Normally, yields fall when the outlook for the economy is uncertain. There is little in the data cited above to support the recent drop.
Moreover, the market probably went too far in reducing expectations for the pace of rate hikes by the Fed. In the immediate aftermath of Britain's vote in June to leave the European Union—better known as the Brexit vote—market expectations for an increase in the federal funds rate this year fell to just 15%. They have since rebounded above a 40% likelihood of a rate hike, which seems more realistic to us.
Implied probability of a Fed rate hike
Why bond yields will likely stay low
However, bond yields are determined in the global market, and forces outside the U.S. are likely to keep U.S. bond yields low, in our view. The market may have overreacted to the actual Brexit vote, but the specter of rising nationalism and a potential increase in trade barriers suggested by the vote also exacerbated long-standing concerns about global growth. Global trade volumes have fallen to half their long-term historical level in recent years. Since trade is highly correlated with global growth, any indications that the free movement of goods, labor or capital across borders might slow tend to stoke concerns about the global economy.
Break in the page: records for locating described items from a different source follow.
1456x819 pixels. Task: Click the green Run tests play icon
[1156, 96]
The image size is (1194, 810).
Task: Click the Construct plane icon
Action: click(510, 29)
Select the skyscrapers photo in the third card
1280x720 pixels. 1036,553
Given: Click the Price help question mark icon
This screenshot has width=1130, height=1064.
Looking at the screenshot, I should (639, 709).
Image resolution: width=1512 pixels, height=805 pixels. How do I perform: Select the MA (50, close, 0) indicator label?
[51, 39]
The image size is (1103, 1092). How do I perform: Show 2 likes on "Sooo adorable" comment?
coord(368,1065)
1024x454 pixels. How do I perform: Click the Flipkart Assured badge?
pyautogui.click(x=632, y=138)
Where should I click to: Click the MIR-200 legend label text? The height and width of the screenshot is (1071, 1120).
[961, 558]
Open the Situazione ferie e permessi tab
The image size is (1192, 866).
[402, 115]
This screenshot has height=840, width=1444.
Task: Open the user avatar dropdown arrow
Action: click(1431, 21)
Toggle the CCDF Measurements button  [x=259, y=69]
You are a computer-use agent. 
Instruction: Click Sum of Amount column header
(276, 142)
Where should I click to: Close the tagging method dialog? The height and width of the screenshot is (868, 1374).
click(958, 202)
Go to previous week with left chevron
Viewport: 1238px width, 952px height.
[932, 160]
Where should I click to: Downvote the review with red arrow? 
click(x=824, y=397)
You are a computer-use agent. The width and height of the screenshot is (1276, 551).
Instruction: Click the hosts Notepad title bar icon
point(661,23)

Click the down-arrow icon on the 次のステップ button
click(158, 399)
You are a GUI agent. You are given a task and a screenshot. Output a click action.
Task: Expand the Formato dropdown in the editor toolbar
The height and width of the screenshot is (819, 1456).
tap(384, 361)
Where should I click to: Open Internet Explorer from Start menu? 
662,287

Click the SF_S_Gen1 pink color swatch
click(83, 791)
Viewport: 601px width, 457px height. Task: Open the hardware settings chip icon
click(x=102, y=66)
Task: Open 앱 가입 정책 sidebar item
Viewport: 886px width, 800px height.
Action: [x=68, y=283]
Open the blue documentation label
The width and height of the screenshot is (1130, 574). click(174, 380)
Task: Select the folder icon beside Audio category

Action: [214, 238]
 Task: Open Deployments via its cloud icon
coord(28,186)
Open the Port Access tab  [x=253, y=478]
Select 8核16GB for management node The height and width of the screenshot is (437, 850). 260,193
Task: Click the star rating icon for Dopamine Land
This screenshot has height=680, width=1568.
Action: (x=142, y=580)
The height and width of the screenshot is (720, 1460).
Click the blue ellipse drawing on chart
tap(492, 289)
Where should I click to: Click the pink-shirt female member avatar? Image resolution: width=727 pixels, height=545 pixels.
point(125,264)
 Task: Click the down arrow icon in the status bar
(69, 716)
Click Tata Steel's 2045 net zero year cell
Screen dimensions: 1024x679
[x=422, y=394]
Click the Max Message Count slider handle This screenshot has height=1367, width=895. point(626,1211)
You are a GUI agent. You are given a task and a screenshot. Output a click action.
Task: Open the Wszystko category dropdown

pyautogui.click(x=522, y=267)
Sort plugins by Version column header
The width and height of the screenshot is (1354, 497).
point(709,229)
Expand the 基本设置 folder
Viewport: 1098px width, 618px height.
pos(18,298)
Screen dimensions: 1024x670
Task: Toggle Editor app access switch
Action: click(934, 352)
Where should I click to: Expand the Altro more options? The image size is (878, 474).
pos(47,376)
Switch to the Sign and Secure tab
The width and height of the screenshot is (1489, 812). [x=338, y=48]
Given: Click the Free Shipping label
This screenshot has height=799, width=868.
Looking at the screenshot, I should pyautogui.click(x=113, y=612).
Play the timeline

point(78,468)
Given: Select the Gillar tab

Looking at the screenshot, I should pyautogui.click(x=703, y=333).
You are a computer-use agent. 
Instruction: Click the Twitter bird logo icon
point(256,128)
Gross Domestic Product (GDP) versus Trade Volume – World
Consequently, central banks around the globe have been easing monetary policies by pushing short-term interest rates to historically low or even negative levels and expanding bond buying programs. The Bank of England has already indicated it is likely to cut rates in August due to the negative impact that the "Brexit" vote is expected to have on its economy. The European Central Bank has pushed short-term interest rates into negative territory and expanded its bond-buying program to include corporate bonds. The Bank of Japan is even said to be moving toward dropping "helicopter money" to stimulate its economy. (Helicopter money refers to a concept originating with economist Milton Friedman, whereby the central bank provides money directly to citizens—as if dropping it from a helicopter—in order to increase spending and prevent deflation. In practice it is likely to take the form of the government issuing perpetual debt.) With major central banks already holding large portions of outstanding government bonds on their balance sheets, the potential for higher bond yields appears limited, in our view.